What to produce: Reproduce the material with each "Given" replaced by "Task", keeping everything else unchanged.

Records to process:
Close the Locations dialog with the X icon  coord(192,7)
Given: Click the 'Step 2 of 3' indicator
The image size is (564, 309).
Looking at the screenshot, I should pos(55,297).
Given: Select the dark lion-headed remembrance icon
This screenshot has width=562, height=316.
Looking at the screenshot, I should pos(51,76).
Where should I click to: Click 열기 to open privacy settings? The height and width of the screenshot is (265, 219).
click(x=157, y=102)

Exercise answer:
Close the Locations dialog with the X icon  coord(192,7)
Task: Click the 'Step 2 of 3' indicator
The image size is (564, 309).
Looking at the screenshot, I should pos(55,297).
Task: Select the dark lion-headed remembrance icon
This screenshot has width=562, height=316.
Looking at the screenshot, I should pos(51,76).
Where should I click to: Click 열기 to open privacy settings? The height and width of the screenshot is (265, 219).
click(x=157, y=102)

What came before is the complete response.